## START

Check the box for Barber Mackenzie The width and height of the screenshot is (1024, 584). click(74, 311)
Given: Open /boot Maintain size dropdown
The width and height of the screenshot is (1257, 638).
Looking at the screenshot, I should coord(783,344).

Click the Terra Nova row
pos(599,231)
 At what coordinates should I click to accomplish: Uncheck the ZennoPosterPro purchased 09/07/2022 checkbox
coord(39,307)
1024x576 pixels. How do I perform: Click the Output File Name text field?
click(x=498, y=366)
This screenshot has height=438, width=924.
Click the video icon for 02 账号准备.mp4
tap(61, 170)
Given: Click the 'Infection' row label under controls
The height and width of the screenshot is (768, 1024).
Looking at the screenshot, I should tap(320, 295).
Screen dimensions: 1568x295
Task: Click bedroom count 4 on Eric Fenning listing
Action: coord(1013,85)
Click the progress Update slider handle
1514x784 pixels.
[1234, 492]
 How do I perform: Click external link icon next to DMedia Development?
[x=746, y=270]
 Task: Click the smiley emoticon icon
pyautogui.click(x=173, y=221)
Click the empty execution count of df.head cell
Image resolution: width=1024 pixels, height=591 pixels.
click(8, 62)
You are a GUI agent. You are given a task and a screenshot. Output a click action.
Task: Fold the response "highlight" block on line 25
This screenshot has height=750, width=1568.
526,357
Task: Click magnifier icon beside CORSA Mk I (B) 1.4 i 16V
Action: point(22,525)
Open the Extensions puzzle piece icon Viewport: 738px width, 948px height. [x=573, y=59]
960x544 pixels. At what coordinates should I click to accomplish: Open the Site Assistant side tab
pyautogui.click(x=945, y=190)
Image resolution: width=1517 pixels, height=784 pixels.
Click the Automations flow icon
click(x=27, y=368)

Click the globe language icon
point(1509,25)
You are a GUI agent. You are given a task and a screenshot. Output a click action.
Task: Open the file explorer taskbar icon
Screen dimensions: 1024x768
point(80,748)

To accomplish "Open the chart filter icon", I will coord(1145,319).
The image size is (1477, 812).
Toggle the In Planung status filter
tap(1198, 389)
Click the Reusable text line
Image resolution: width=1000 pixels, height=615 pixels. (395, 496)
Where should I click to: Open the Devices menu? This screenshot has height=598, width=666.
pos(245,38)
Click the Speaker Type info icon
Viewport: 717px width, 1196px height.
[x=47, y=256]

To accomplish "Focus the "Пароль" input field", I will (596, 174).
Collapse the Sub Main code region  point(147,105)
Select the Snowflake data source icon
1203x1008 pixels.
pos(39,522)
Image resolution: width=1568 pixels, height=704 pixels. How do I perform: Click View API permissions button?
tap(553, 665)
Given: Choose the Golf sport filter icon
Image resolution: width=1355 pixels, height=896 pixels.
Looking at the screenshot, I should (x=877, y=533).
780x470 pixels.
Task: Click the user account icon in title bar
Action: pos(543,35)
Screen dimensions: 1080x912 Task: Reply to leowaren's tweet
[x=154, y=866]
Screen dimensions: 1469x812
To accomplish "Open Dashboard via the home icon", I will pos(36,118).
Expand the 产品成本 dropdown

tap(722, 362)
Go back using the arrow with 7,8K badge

## END

■ **Your instructions**
Rewrite the lines above, changing every "GUI agent" to "screen assistant" and keeping everything else unchanged.

■ **Exercise solution**
Check the box for Barber Mackenzie The width and height of the screenshot is (1024, 584). click(74, 311)
Given: Open /boot Maintain size dropdown
The width and height of the screenshot is (1257, 638).
Looking at the screenshot, I should coord(783,344).

Click the Terra Nova row
pos(599,231)
 At what coordinates should I click to accomplish: Uncheck the ZennoPosterPro purchased 09/07/2022 checkbox
coord(39,307)
1024x576 pixels. How do I perform: Click the Output File Name text field?
click(x=498, y=366)
This screenshot has height=438, width=924.
Click the video icon for 02 账号准备.mp4
tap(61, 170)
Given: Click the 'Infection' row label under controls
The height and width of the screenshot is (768, 1024).
Looking at the screenshot, I should tap(320, 295).
Screen dimensions: 1568x295
Task: Click bedroom count 4 on Eric Fenning listing
Action: coord(1013,85)
Click the progress Update slider handle
1514x784 pixels.
[1234, 492]
 How do I perform: Click external link icon next to DMedia Development?
[x=746, y=270]
 Task: Click the smiley emoticon icon
pyautogui.click(x=173, y=221)
Click the empty execution count of df.head cell
Image resolution: width=1024 pixels, height=591 pixels.
click(8, 62)
You are a screen assistant. You are given a task and a screenshot. Output a click action.
Task: Fold the response "highlight" block on line 25
This screenshot has height=750, width=1568.
526,357
Task: Click magnifier icon beside CORSA Mk I (B) 1.4 i 16V
Action: point(22,525)
Open the Extensions puzzle piece icon Viewport: 738px width, 948px height. [x=573, y=59]
960x544 pixels. At what coordinates should I click to accomplish: Open the Site Assistant side tab
pyautogui.click(x=945, y=190)
Image resolution: width=1517 pixels, height=784 pixels.
Click the Automations flow icon
click(x=27, y=368)

Click the globe language icon
point(1509,25)
You are a screen assistant. You are given a task and a screenshot. Output a click action.
Task: Open the file explorer taskbar icon
Screen dimensions: 1024x768
point(80,748)

To accomplish "Open the chart filter icon", I will coord(1145,319).
The image size is (1477, 812).
Toggle the In Planung status filter
tap(1198, 389)
Click the Reusable text line
Image resolution: width=1000 pixels, height=615 pixels. (395, 496)
Where should I click to: Open the Devices menu? This screenshot has height=598, width=666.
pos(245,38)
Click the Speaker Type info icon
Viewport: 717px width, 1196px height.
[x=47, y=256]

To accomplish "Focus the "Пароль" input field", I will (596, 174).
Collapse the Sub Main code region  point(147,105)
Select the Snowflake data source icon
1203x1008 pixels.
pos(39,522)
Image resolution: width=1568 pixels, height=704 pixels. How do I perform: Click View API permissions button?
tap(553, 665)
Given: Choose the Golf sport filter icon
Image resolution: width=1355 pixels, height=896 pixels.
Looking at the screenshot, I should (x=877, y=533).
780x470 pixels.
Task: Click the user account icon in title bar
Action: pos(543,35)
Screen dimensions: 1080x912 Task: Reply to leowaren's tweet
[x=154, y=866]
Screen dimensions: 1469x812
To accomplish "Open Dashboard via the home icon", I will pos(36,118).
Expand the 产品成本 dropdown

tap(722, 362)
Go back using the arrow with 7,8K badge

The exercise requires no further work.